**Exercise objective:** In the entries below, how many lines hold the word "Trimiteți"? Answer with the number only.

═════ Extracted information ═════

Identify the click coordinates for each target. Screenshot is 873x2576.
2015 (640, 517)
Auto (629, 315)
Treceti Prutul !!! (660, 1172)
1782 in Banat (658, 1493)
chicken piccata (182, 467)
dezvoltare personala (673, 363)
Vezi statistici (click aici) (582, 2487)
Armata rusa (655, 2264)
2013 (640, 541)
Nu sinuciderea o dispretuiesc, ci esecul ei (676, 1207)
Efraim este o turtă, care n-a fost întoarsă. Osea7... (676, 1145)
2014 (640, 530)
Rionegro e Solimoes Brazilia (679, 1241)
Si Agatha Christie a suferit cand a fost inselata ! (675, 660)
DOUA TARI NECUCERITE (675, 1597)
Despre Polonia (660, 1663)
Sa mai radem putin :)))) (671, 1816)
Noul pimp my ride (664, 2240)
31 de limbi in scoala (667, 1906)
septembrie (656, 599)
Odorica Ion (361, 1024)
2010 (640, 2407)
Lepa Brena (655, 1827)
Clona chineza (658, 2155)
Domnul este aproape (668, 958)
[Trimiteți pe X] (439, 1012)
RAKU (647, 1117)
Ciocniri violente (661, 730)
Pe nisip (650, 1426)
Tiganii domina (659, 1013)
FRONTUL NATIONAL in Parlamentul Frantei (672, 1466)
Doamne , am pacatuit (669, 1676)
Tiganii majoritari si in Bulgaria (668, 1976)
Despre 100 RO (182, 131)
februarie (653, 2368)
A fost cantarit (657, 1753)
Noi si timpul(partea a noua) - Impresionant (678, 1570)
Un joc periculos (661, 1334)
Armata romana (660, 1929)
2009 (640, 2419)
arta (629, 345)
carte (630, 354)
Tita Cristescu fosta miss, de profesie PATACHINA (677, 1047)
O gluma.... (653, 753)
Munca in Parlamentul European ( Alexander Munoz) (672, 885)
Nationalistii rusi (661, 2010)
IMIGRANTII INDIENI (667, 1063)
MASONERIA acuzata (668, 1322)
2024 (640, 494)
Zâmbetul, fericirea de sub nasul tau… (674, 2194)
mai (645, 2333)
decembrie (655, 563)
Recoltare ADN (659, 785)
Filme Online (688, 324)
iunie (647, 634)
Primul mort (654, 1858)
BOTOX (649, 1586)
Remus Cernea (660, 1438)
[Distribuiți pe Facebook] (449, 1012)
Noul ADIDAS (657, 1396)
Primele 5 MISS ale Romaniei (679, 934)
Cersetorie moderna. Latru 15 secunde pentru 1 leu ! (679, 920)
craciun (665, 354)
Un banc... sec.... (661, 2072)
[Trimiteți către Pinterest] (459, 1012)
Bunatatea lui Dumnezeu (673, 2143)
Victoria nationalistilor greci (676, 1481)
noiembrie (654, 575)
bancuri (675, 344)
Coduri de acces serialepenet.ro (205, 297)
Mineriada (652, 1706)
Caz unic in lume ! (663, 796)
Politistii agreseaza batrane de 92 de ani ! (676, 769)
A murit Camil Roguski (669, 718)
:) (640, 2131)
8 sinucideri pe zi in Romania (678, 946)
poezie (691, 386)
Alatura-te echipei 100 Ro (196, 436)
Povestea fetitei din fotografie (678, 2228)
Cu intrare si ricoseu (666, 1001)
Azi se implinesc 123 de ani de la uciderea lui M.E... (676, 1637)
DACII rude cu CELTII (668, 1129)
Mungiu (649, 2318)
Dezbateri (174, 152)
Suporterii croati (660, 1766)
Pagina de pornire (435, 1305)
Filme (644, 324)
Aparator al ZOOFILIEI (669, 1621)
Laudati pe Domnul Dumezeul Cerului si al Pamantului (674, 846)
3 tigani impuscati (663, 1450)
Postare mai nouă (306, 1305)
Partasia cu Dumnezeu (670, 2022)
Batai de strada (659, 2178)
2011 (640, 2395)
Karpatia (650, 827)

═════

**Solution to this exercise:** 2